**Request 1**
List every file name that appears in the Chicago crime data pipeline description, including each file's extension.
**Request 2**
Extend the Chicago crime data pipeline description beyond its final sentence, keeping its structure and tone.

A solution designed to extract, transform and load Chicago crime data from an RDS instance to other services in AWS.

Overview

Crime data- Batch Processing:

RDBMS Data Extraction Implementation

This project is intended to implement a solution designed to extract, transform and load Chicago crime data from an RDS instance to other services in AWS.

  • There is an airflow dag script, 2 pyspark application scripts, and a bootstrap actions script in this project which are explained below.

Deployment

Preparation:

  • An AWS RDS MySQL instance is created to store the batch of data.
    • An EC2 instance is created to communicate with the RDS instance.
    • The data is loaded onto the EC2 instance.
    • The database and table are created on the RDS instance with the help of the above created EC2 instance. The data is loaded in the table created above.
    • The create&Load.sql file contains the code for the above table data preparation step.
    • A secret on the Secrets Manager console is stored to communicate with the RDS instance secretly. Also, password rotation after 30 days has been configured for security purposes.
  • The following dag loads the data created from the above step into the AWS environment.

Implementation:

  • The airflow dag is put in the s3://yavula-da-capstone/dag/ location in the S3 bucket. An environment is created on the Amazon Managed Workflows for Apache Airflow(MWAA) console in a specific VPC.
  • The dag is scheduled to run on a daily basis along with SLA monitoring to trigger an alarm if the tasks take more than 36 minutes to finish the whole ETL process.
  • It usually takes 32-34 minutes to finish the dag processes. But if it takes, more than that, it means that something has interrupted the dag from finishing its process and we can check the logs accordingly.

emr_job_flow_manual_steps_dag.py

This script is used to create an airflow dag.

Description

  • The script has steps for the airflow to create an EMR cluster on AWS for a process which is explained later in the next steps.
  • It runs the STEPS that process the spark script on the EMR along with the bootstrap actions present in the bootstrap_actions.sh script which is in an s3 bucket that will install the required package like boto3 onto the EMR instance.
  • Then the step checker is also added to watch this process. This step sensor will periodically check if that last step is completed or skipped or terminated.

spark_ingest_script.py

The spark script which is put into S3 manually, is used to ingest the required data from a table which is present on an RDS isntance and store the data into a raw s3 bucket and catalog into Glue.

Description

  • The ingest script connects to the RDS instance using the mysql-connector.
  • It takes the required crime data from the table and puts it into a spark dataframe which is then written to the AWS S3 and Glue data catalog.
  • S3 File Structure where the snapshot data is saved
    • (bucket)
    • (key)
    • (db-name)
    • (table-name)
  • Glue Data Catalog table pointing to the latest partition

spark_process_script.py

The spark script which is put into S3 manually, is used to query the latest target table, filter required crime details from it, then store the query results into a new final table and further save it to a latest partition.

Description

  • The spark script uses the crime data and performs some query processing using it.

**Data extract**
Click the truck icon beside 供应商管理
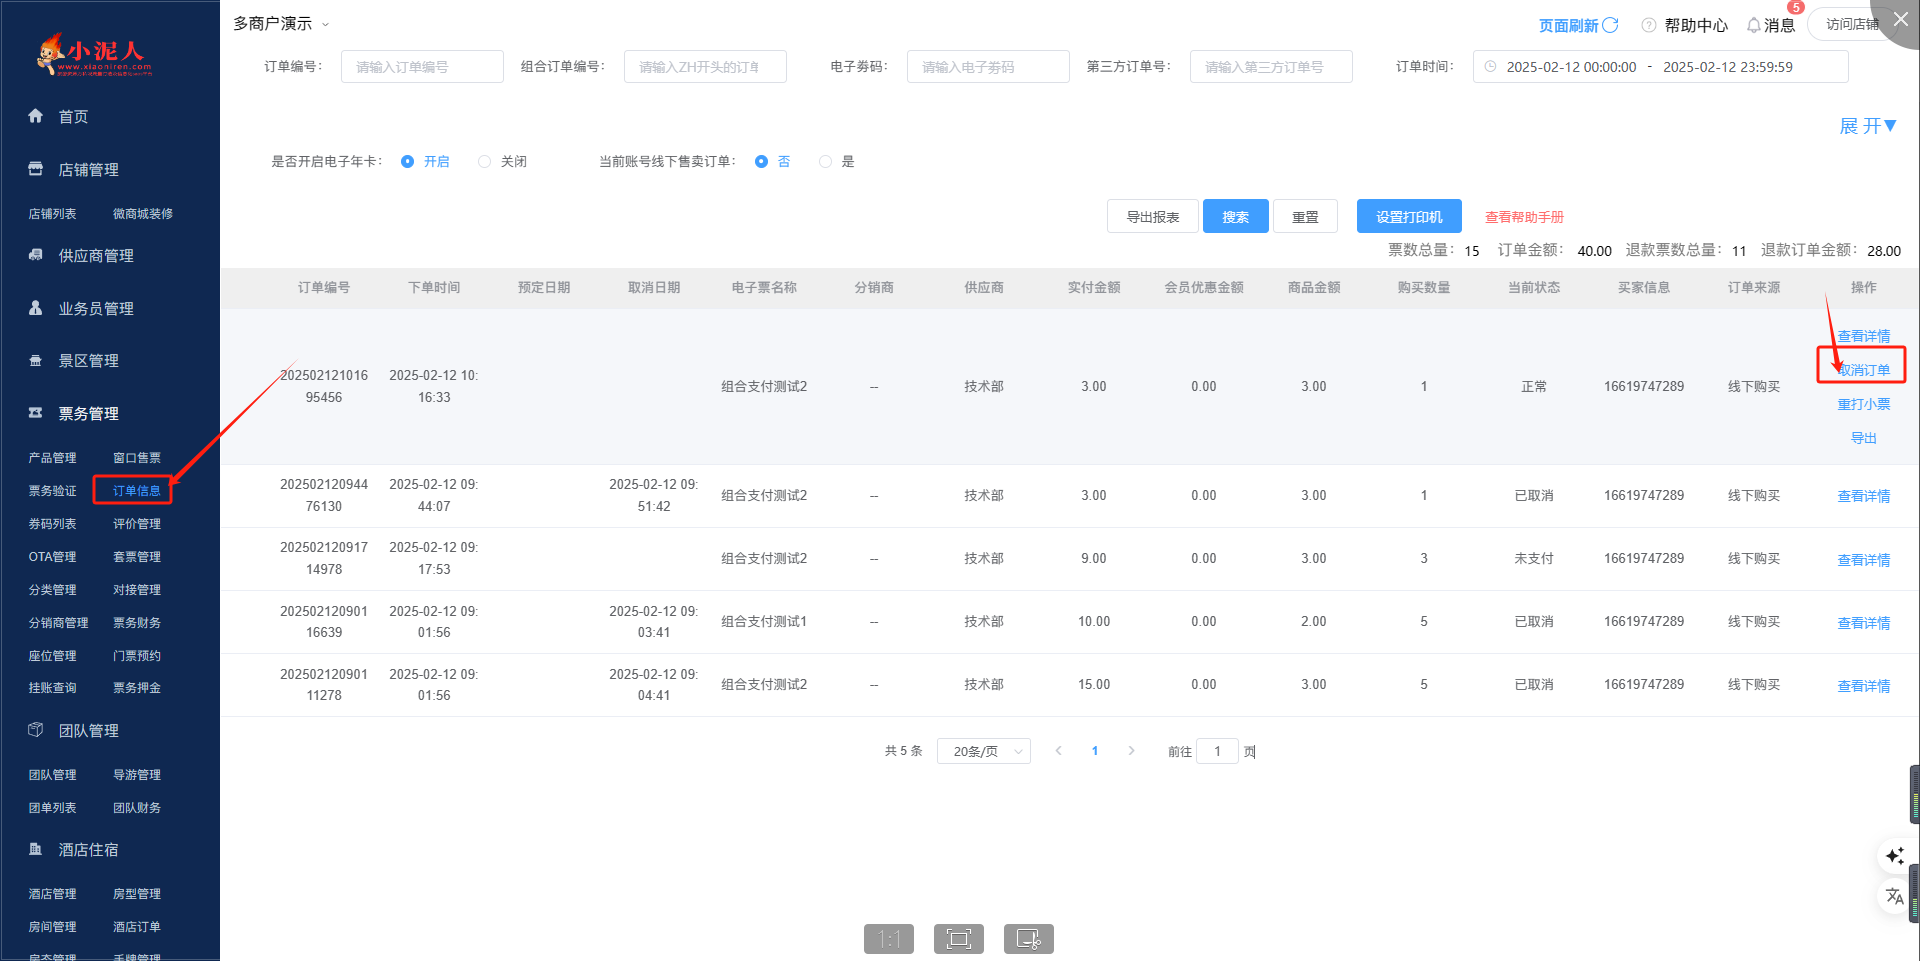The width and height of the screenshot is (1920, 961). (x=36, y=255)
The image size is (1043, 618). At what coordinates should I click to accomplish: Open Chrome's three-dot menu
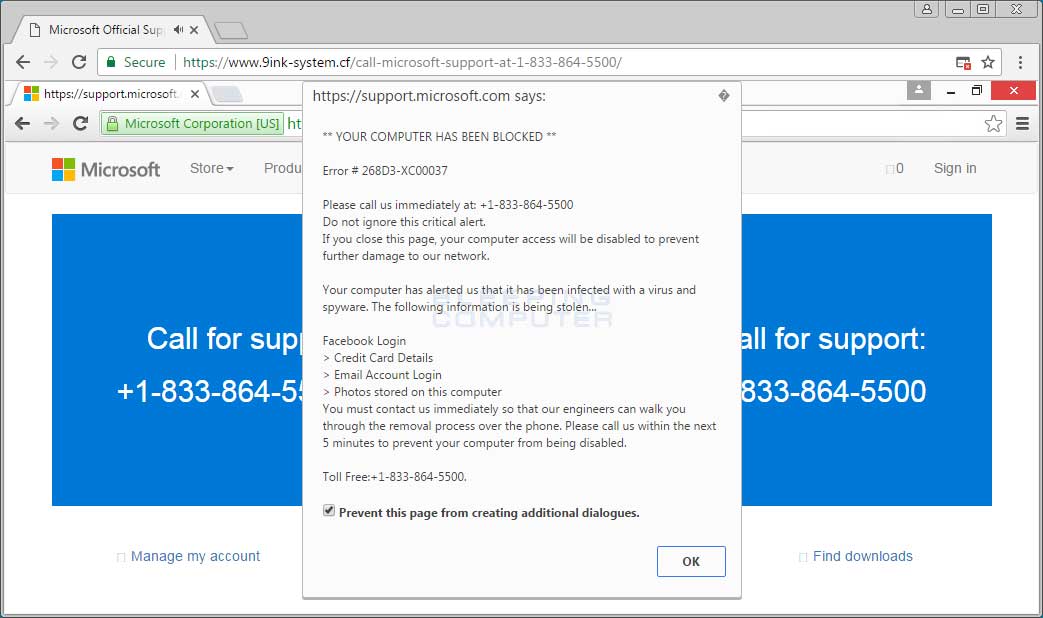pos(1020,62)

**Written response 1**
create&Load.sql
emr_job_flow_manual_steps_dag.py
bootstrap_actions.sh
spark_ingest_script.py
spark_process_script.py

**Written response 2**
  • It queries the required crime data from the table, performs some processing and puts it into a spark dataframe which is then written to the AWS S3 and Glue data catalog.
  • S3 File Structure where the snapshot data is saved
    • (bucket)
    • (key)
    • (db-name)
    • (table-name)
  • Glue Data Catalog table pointing to the latest partition

bootstrap_actions.sh

Required for the bootstrap actions.

Description

Used to install the packages and dependencies on the cluster that are required for the processes inside the spark script to run.

Deployment

  • This bootstrap script is put manually in an S3 bucket.
  • The location of this bucket is used inside the airflow dag to mention in the bootstrap actions that the required actions are present in the script which is in this particular s3 location.

Business Analysis

The final processed table had the crime type details for all the crimes for which the arrest is not made yet. This business analysis can be viewed from Athena and also has been imported into QuickSight Spice to view the details of different types of crimes and their comparisions.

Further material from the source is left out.